Spoiler alert: It didn’t work. But, it remains part of Roe. So if states still believe that the more rights they give to the fetus, the stronger argument they have to pass anti-abortion laws.

But as John Hart Ely noted in his criticism of Roe, the whole person/not a person debate is a red herring and shouldn’t have had so much meaning. A dog is not a person, but cruelty to a dog is against the law. Nothing says that something has to be a person to be protected in law.

Take two.

The State argues that it - not the court - has a Tenth Amendment power to decide whether fetuses are persons, and that it has a compelling interest in protecting the lives of persons.

The mother makes the 14th Amendment claim - that much is unavoidable. The State is countering that claim.

~Max

I can put a dog down whenever I want. I can’t do it cruelly, but I’m allowed to have it killed, essentially at my whim.

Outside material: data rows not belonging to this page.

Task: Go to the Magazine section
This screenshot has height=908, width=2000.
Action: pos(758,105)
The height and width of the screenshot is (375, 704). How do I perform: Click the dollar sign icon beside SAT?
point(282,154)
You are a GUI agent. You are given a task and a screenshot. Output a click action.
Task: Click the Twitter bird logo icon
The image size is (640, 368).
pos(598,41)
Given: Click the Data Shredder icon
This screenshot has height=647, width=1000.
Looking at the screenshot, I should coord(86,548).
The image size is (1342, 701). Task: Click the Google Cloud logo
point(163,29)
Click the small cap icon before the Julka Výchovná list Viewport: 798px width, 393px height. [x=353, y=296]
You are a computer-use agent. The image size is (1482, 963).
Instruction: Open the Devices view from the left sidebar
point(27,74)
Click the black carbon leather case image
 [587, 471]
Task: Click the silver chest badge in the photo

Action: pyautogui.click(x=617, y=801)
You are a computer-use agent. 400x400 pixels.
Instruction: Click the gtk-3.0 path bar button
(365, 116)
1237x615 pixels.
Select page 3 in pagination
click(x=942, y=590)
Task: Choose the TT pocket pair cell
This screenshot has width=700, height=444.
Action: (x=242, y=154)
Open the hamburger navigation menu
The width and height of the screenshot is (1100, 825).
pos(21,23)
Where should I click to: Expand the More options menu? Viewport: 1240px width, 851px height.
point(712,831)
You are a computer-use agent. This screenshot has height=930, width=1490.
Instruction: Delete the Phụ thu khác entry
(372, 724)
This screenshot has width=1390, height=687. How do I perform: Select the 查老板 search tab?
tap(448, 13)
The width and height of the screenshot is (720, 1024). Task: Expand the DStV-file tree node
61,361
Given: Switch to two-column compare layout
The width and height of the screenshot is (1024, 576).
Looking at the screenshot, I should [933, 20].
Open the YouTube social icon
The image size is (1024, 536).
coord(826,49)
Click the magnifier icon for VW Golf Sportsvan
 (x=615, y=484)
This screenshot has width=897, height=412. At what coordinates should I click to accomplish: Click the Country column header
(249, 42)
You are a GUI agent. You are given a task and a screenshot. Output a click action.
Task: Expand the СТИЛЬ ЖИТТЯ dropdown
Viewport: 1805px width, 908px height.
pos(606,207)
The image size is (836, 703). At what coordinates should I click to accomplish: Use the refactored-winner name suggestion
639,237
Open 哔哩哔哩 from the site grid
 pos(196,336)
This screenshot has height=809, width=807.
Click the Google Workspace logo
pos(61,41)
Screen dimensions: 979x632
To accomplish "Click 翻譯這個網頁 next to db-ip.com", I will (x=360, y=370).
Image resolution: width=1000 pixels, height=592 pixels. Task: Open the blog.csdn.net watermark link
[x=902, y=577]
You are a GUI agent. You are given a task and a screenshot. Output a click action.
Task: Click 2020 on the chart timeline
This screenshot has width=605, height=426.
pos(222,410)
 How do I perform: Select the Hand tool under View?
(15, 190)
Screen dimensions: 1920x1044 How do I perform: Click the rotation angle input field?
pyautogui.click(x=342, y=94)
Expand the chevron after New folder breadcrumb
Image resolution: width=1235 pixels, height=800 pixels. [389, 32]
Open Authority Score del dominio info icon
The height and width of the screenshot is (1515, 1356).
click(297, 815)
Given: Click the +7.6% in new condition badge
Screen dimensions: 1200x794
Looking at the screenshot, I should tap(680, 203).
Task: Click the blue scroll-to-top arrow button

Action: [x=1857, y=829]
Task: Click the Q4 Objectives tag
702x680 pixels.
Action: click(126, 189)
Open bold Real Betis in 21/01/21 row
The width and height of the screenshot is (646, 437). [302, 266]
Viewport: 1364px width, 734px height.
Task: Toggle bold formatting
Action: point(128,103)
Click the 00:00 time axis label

If a state successfully argues that a fetus has 14th Amendment protections, that could be used to ban abortion nationwide. That’s why I think the personhood laws have been passed.

It wouldn’t be a nationwide ban if the State reserves for itself the right to decide whether fetuses are persons or should be protected. You might have Texas say fetuses are persons and New York say they aren’t.

~Max

The Republican Party platform states: “. . . we assert the sanctity of human life and affirm that the unborn child has a fundamental right to life which cannot be infringed. We support a human life amendment to the Constitution and legislation to make clear that the Fourteenth Amendment’s protections apply to children before birth.”

The clear reading is that the Republican Party believes that current abortion jurisprudence is in grave error. While they support an amendment to “make clear” that the unborn have 14th Amendment rights, their position is that fetuses already have such rights under the Constitution. The need to bringing the judiciary in line with the true meaning of the Constitution is an obvious implication of such a position.

I’ll concede that I overstepped in saying this was an “explicit position” of the platform.

Then we would get into the whole argument similar to what we had when different states recognized same sex marriage and others didn’t. Full Faith and Credit. Privileges and Immunities and so forth. An unborn child, recognized as a person by the State of Texas (hypothetically) with all of the same rights as you and me is stripped of all protections because its mother carries it in utero to New York which (hypothetically) grants it no protections at all?

Could TX charge the mother with kidnapping? The answers are not obvious.

ETA: If the mother smokes during pregnancy, would that be considered the same as handing your 5 year old a lit Camel?

Stripped of State protection of their rights under State law. Alaska guarantees 17 year-olds within its jurisdiction the right to vote in primaries, if they would turn 18 in time for the general election. Such a minor child who moves to Oregon loses that guarantee.

~Max

People seeking legal abortions have traveled to Oklahoma, New Mexico, Colorado, Kansas, Arkansas and Louisiana, according to reporting by the Dallas Morning News.

[A]bortion rights advocates expected the number of procedures to drop even more than it did. They’ve for months predicted that Texas’ new law, which outlaws abortions at about six weeks when fetal cardiac activity is detected, would cut down the procedure by 85%.

Appointment wait times indicate Texans are straining capacity at out-of-state facilities.

Texas’ neighboring states of Arkansas, Louisiana, New Mexico, and Oklahoma have approximately half the number of abortion facilities, combined, and provide about one-third the number of abortions per year compared to Texas.

And the bill’s sponsors are reading all this and clapping themselves on the back saying, “Job well done.”